The result should hold only the lines from the one with "The width and" through the final line of the data below, transcribed exactly, pictures left out.

Start of Provided data

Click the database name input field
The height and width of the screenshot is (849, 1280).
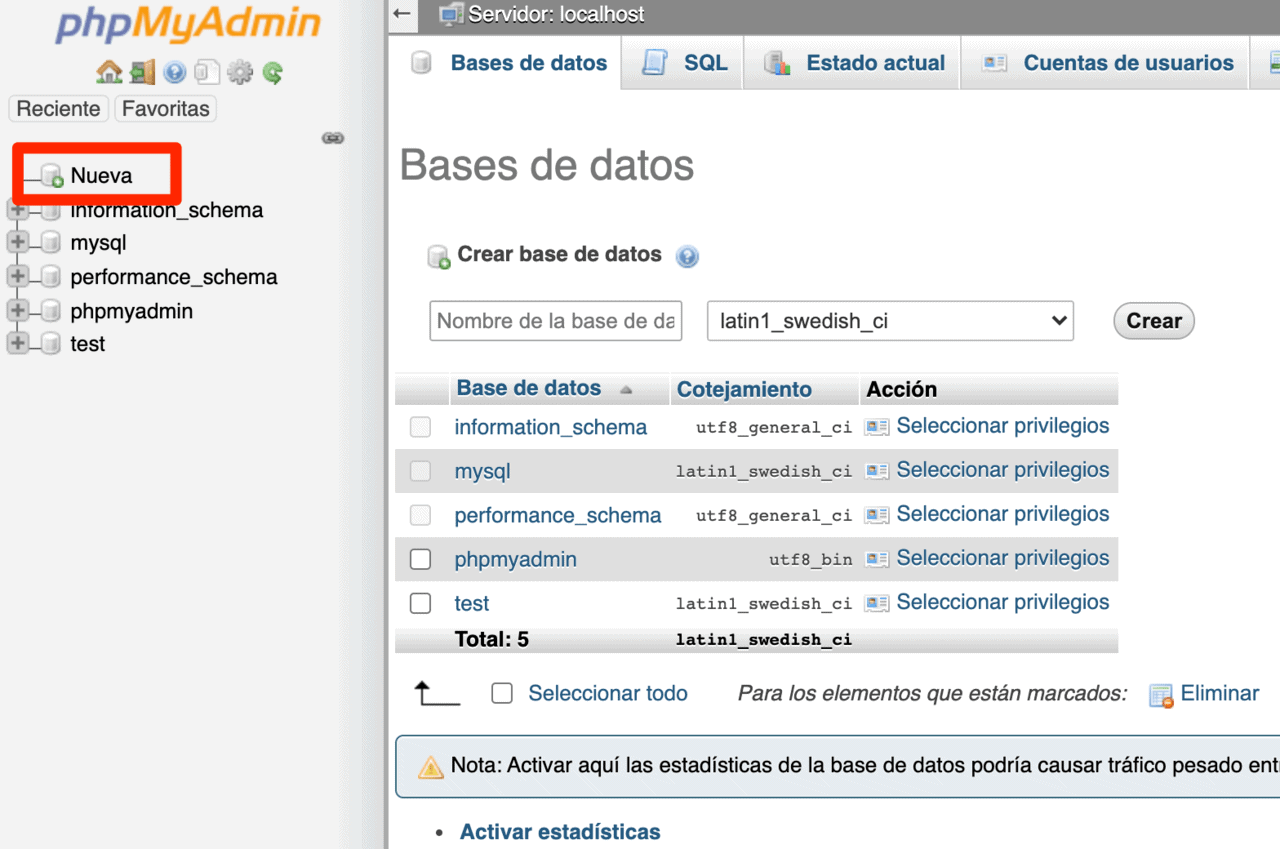pyautogui.click(x=555, y=321)
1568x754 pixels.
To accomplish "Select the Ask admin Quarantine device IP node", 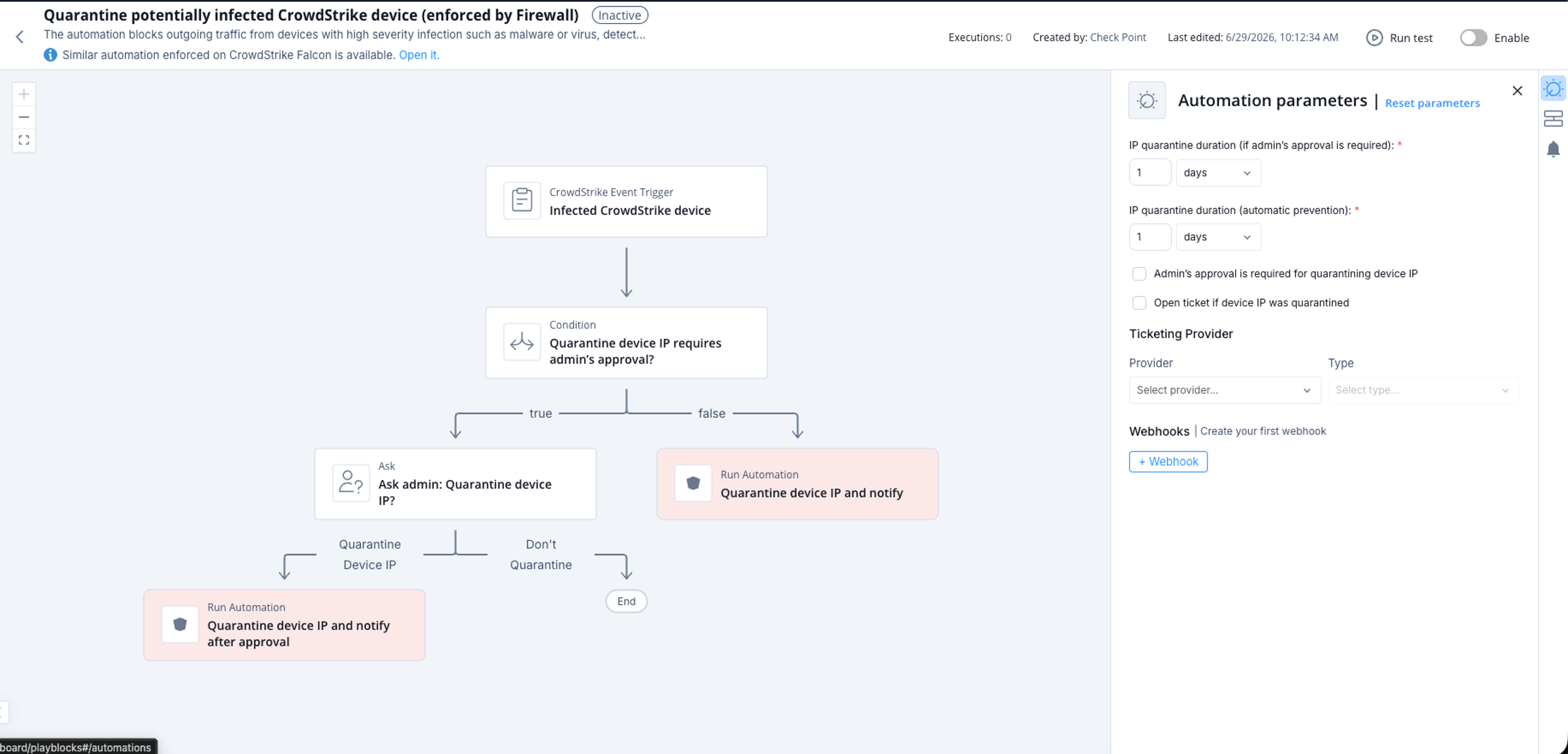I will coord(456,484).

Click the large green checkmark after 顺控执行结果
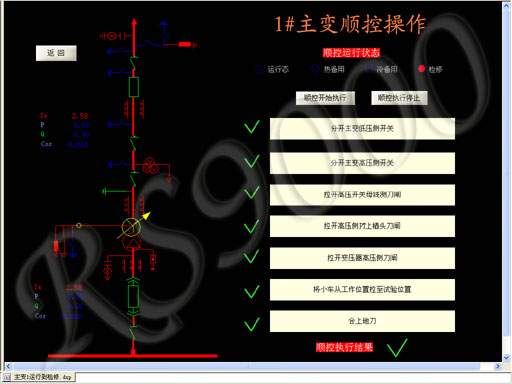[x=397, y=348]
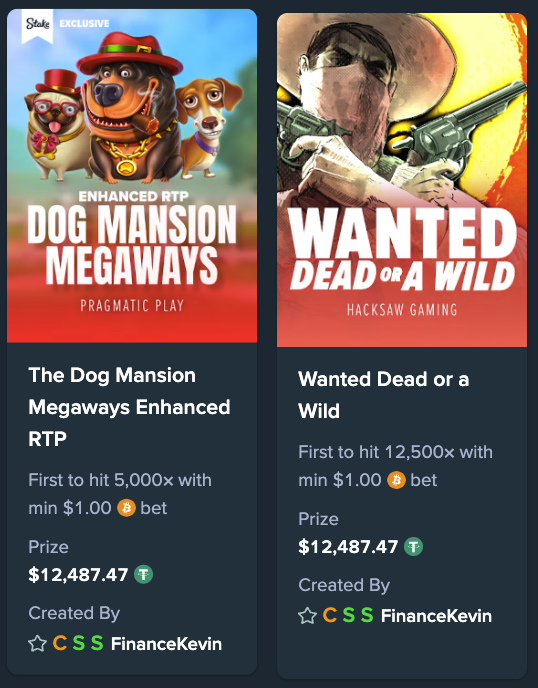Click orange C badge on Wanted Dead card
This screenshot has width=538, height=688.
click(330, 615)
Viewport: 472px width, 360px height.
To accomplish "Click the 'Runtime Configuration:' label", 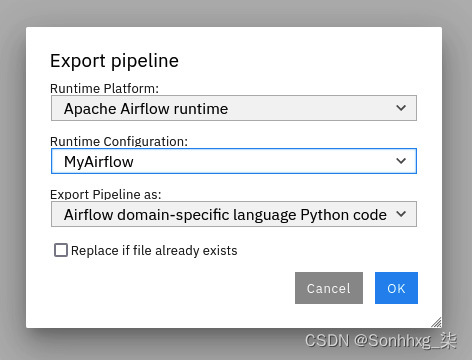I will click(x=119, y=141).
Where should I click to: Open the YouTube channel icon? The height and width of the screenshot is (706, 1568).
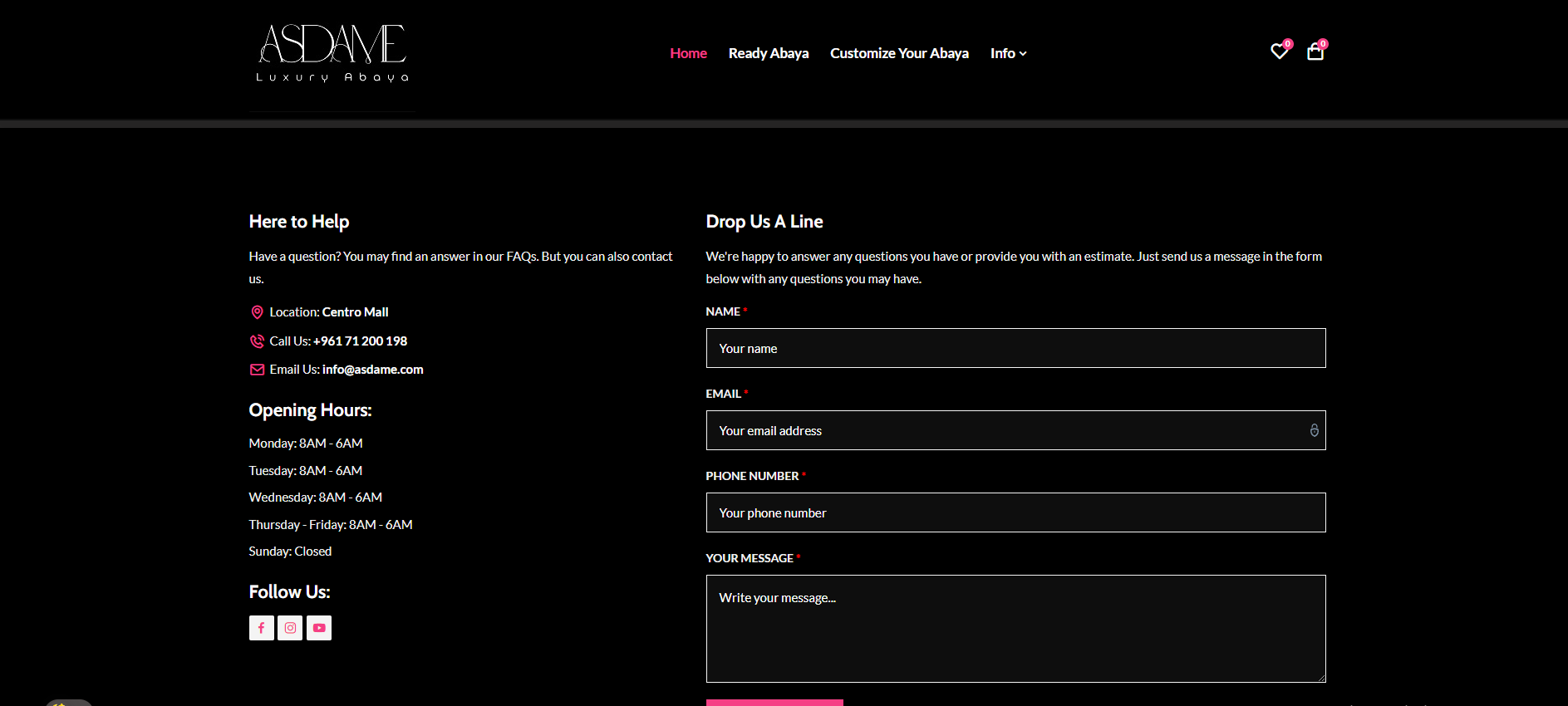point(319,628)
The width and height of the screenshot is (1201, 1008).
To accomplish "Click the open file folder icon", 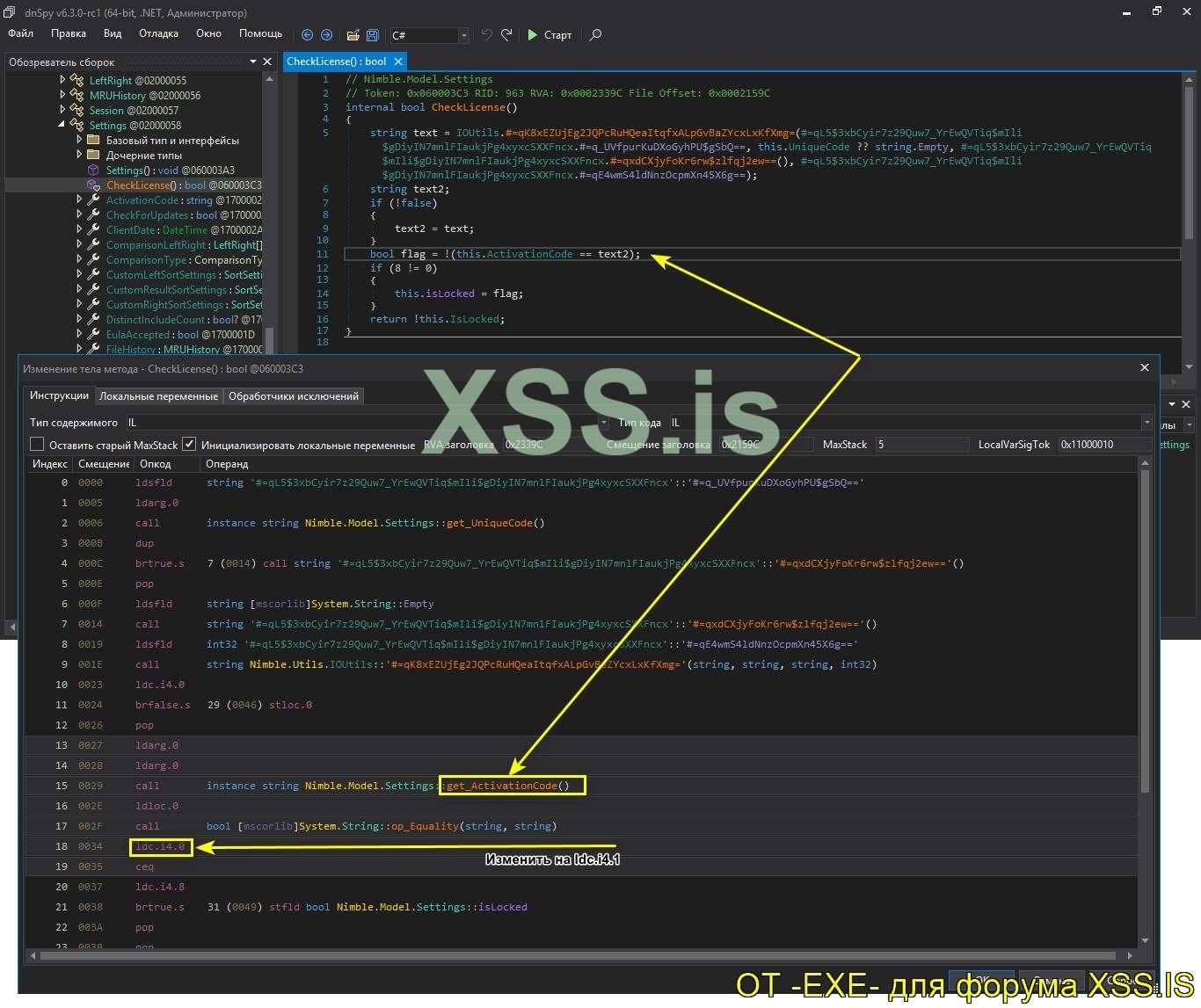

End of Provided data

Response to the task.
The width and height of the screenshot is (1201, 1008).
To accomplish "Click the open file folder icon", 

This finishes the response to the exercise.